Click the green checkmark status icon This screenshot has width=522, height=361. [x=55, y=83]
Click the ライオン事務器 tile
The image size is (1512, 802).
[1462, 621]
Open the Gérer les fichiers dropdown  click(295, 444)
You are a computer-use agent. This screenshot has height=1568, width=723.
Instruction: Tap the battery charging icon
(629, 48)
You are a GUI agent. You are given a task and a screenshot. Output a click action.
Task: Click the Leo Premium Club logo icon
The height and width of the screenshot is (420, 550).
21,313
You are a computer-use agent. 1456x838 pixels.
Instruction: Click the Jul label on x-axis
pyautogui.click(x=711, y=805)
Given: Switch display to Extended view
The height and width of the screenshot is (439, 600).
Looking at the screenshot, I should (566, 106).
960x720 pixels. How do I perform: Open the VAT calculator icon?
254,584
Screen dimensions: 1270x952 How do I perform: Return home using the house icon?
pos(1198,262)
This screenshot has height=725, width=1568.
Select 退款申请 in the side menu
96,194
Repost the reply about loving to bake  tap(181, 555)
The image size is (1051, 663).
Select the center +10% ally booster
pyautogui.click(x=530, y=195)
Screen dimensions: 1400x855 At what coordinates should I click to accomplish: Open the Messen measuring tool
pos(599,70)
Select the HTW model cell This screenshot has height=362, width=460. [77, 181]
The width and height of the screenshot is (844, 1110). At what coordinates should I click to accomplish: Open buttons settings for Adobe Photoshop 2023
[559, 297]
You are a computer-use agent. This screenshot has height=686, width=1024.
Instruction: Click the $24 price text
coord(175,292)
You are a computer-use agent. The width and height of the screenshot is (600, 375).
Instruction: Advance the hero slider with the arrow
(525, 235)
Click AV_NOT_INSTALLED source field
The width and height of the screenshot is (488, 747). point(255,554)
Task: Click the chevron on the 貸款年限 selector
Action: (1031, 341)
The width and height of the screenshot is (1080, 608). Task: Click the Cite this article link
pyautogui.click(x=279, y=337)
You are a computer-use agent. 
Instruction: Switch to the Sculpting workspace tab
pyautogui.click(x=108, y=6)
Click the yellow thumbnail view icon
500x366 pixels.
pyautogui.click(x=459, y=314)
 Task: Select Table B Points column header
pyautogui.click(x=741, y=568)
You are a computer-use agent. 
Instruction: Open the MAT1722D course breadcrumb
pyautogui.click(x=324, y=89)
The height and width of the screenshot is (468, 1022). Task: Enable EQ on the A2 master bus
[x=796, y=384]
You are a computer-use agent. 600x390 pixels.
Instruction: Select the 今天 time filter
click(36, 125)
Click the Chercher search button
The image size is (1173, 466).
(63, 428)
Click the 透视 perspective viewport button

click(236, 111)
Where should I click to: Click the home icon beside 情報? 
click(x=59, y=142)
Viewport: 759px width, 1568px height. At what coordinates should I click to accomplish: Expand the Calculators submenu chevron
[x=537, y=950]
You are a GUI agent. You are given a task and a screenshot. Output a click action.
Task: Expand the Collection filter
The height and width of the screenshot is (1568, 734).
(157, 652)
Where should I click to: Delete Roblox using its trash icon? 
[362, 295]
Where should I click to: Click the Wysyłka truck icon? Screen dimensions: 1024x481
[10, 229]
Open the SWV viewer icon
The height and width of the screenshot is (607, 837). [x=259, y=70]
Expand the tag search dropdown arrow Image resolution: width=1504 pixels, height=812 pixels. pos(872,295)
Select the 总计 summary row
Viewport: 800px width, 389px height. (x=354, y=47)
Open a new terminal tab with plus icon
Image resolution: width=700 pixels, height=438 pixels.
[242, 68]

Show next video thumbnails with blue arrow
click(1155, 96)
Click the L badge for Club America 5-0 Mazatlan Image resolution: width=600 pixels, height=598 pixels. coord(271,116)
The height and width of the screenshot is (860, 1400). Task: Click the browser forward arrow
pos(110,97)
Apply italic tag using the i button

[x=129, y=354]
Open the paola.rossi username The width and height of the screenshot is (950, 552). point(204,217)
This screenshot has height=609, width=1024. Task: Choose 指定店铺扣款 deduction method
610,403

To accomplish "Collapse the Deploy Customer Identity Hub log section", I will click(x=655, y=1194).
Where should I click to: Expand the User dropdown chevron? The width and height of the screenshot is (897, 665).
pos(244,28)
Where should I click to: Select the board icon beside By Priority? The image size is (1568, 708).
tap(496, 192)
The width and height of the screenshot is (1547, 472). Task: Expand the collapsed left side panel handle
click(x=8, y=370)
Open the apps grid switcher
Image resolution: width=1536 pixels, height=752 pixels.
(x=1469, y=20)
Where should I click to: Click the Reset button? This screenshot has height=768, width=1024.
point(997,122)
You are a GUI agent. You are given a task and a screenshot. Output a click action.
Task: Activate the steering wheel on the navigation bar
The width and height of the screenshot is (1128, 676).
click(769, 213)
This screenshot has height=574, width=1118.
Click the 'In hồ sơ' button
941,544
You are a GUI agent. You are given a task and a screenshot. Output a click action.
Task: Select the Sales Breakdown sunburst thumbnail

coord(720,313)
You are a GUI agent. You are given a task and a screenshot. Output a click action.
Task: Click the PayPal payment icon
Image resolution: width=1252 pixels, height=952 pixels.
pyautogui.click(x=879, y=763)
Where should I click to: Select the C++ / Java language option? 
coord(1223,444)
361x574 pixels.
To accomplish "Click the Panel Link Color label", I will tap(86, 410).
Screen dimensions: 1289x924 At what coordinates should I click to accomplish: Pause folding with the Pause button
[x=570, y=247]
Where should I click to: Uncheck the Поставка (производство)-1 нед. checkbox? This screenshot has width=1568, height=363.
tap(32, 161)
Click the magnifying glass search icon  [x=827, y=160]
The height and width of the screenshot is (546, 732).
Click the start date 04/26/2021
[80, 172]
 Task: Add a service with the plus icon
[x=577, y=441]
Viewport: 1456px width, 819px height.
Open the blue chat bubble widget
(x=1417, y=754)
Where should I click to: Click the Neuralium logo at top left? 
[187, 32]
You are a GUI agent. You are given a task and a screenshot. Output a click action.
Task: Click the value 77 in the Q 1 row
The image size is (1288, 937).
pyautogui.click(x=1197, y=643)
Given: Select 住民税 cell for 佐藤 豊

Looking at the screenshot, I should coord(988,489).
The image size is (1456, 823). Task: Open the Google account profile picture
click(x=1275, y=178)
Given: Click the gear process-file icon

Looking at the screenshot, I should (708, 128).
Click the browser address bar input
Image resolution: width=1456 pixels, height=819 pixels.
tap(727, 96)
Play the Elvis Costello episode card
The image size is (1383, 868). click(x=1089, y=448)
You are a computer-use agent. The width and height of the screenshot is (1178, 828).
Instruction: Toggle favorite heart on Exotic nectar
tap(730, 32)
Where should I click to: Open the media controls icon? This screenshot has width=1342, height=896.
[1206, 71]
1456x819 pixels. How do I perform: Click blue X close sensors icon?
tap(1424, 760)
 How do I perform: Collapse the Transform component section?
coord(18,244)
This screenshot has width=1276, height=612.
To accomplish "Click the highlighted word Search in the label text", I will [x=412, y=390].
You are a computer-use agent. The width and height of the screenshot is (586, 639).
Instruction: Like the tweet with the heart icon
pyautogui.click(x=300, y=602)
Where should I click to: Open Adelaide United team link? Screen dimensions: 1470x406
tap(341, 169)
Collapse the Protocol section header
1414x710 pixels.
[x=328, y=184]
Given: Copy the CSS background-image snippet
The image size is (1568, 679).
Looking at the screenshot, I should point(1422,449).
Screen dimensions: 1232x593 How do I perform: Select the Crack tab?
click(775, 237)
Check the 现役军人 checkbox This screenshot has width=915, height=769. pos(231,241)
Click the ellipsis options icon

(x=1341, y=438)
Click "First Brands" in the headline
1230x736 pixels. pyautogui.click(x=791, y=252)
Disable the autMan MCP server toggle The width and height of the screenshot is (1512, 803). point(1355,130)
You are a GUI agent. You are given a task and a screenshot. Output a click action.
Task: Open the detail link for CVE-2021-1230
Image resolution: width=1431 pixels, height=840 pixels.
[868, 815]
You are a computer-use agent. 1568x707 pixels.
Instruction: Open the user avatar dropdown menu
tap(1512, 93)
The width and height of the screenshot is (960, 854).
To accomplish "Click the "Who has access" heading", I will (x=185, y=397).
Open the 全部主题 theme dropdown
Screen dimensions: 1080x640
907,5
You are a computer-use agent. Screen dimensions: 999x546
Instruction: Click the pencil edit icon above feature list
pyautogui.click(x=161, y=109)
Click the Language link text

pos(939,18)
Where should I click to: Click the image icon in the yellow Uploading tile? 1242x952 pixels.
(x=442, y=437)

AIM: Repeat the data word for word, from the line containing "Where should I click to: Select the C++" through the line containing "pyautogui.click(x=1197, y=643)".

SOLUTION TO THIS EXERCISE:
Where should I click to: Select the C++ / Java language option? 
coord(1223,444)
361x574 pixels.
To accomplish "Click the Panel Link Color label", I will tap(86, 410).
Screen dimensions: 1289x924 At what coordinates should I click to accomplish: Pause folding with the Pause button
[x=570, y=247]
Where should I click to: Uncheck the Поставка (производство)-1 нед. checkbox? This screenshot has width=1568, height=363.
tap(32, 161)
Click the magnifying glass search icon  [x=827, y=160]
The height and width of the screenshot is (546, 732).
Click the start date 04/26/2021
[80, 172]
 Task: Add a service with the plus icon
[x=577, y=441]
Viewport: 1456px width, 819px height.
Open the blue chat bubble widget
(x=1417, y=754)
Where should I click to: Click the Neuralium logo at top left? 
[187, 32]
You are a GUI agent. You are given a task and a screenshot. Output a click action.
Task: Click the value 77 in the Q 1 row
The image size is (1288, 937).
pyautogui.click(x=1197, y=643)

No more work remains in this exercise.